Skull painting was carried out primarily during the 19th century and belonged to a cultural area that mainly consisted of the eastern Alpine region (the Austrian Innviertel, Upper Austria, Salzburg, Tyrol, and Bavaria). Even during modern times, this custom has still been in use in Hallstatt. Hallstatt is home to the largest collection of skulls ever, with few other collections still in existence. When an existing grave was reused for a new burial, the skull or bones were transferred from the grave to the charnel house or ossuary as part of a second funeral. The identity of the deceased family member was preserved by decorative paintings and inscriptions. Depending on the family relationship or based on artist choice, the skulls were labelled with names or initials. At times, no markings were used to identify the deceased.

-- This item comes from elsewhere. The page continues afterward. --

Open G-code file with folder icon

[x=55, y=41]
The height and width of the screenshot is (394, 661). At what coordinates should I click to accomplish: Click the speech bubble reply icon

Although it is clear that various methods of painting were implemented, there is also evidence that the painting style followed a particular development. This evolution is also apparent in the manner in which the names and initials were written. Prior to a study from 1974 to 1993, there were conceptions regarding the painting which did not correspond with the actual artistic development. It was also accepted that the skulls had been placed in the charnel house due to a lack of space in the churchyard. During earlier investigations from 1948 to 1950, 2104 skulls, both painted and unpainted, were documented. Since there were approximately 30,000 entries in the church death registry prior to 1900, it is clear that the remains of the individuals housed in the charnel house represent only a small fraction of the deceased population.